REJANGLEBONG, ASPIRASITERKINI.COM – Badan Amil Zakat Nasional (BAZNAS RI) bersama Yayasan Swarna Bhumi Nusantara menghadirkan Pesantren Jalan Cahaya bagi komunitas marjinal di Kabupaten Rejang Lebong, Bengkulu. Kegiatan pesantren tersebut digelar di Sekretariat Yayasan Swarna Bhumi Nusantara pada tanggal 25 dan 26 Februari 2026, dengan diikuti oleh 118 peserta dari kalangan penyandang disabilitas dan kelompok rentan.
Program pembinaan intensif dua hari satu malam ini merupakan bagian dari rangkaian Program Ramadan 1447 H yang digelar di 20 titik se-Indonesia.
PIC Program Pesantren Marjinal Cahaya Ramadan 1447 H, M. Reno Fathur Rahman dalam sambutannya menyampaikan, program ini menyasar masyarakat yang selama ini memiliki keterbatasan akses terhadap pembinaan keagamaan formal, khususnya penyandang disabilitas serta korban penyalahgunaan napza yang masih menghadapi stigma dan diskriminasi sosial.
Melalui pendekatan persuasif dan humanis, pesantren ini dihadirkan sebagai ruang aman untuk memperkuat keimanan, membangun karakter, serta menumbuhkan kembali rasa percaya diri dan harapan hidup peserta.
Dia juga menuturkan, program ini merupakan bagian dari strategi optimalisasi zakat untuk penguatan spiritual dan pemulihan sosial masyarakat rentan menjelang Ramadan.
“Zakat tidak hanya berdimensi ekonomi, tetapi juga membangun ketahanan spiritual dan sosial mustahik,” ujarnya.
Sementara itu Ketua Yayasan Swarna Bhumi Nusantara, Nando Caisar Utama, menambahkan, kolaborasi ini diharapkan menjadi ruang silaturahmi yang positif dan membangkitkan semangat baru bagi peserta.
“Melalui Pesantren Jalan Cahaya ini, kita menegaskan komitmen menghadirkan dakwah yang inklusif, berkelanjutan, dan berdampak nyata,” singkatnya.
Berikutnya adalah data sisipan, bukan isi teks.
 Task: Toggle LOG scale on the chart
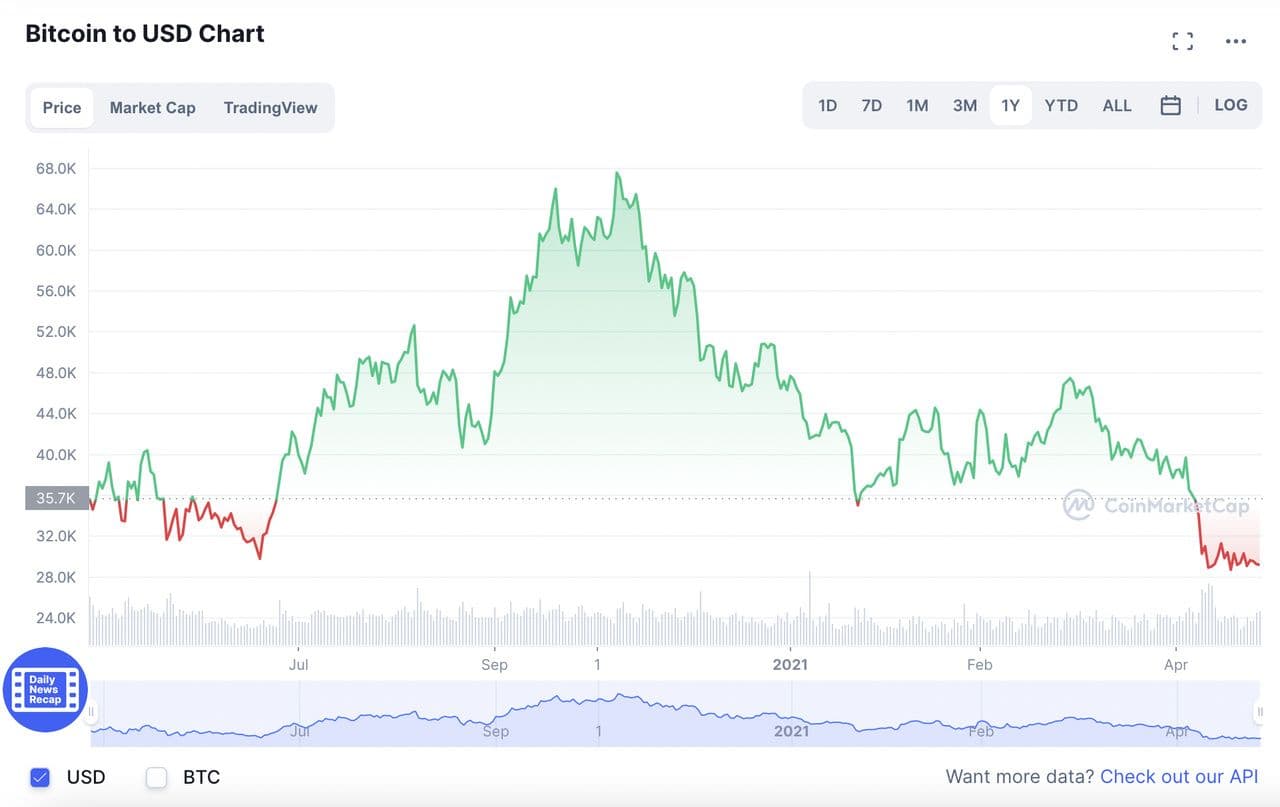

Untuk diketahui, selama kegiatan peserta mengikuti kajian keislaman, ibadah bersama, sesi motivasi, refleksi potensi diri, serta menerima bantuan dan santunan. Program ini juga menjadi pintu masuk pembinaan berkelanjutan melalui pendekatan Zakat Community Development, sehingga penguatan spiritual yang dibangun dapat diperkuat dengan pemberdayaan ekonomi dan sosial ke depan. (rls)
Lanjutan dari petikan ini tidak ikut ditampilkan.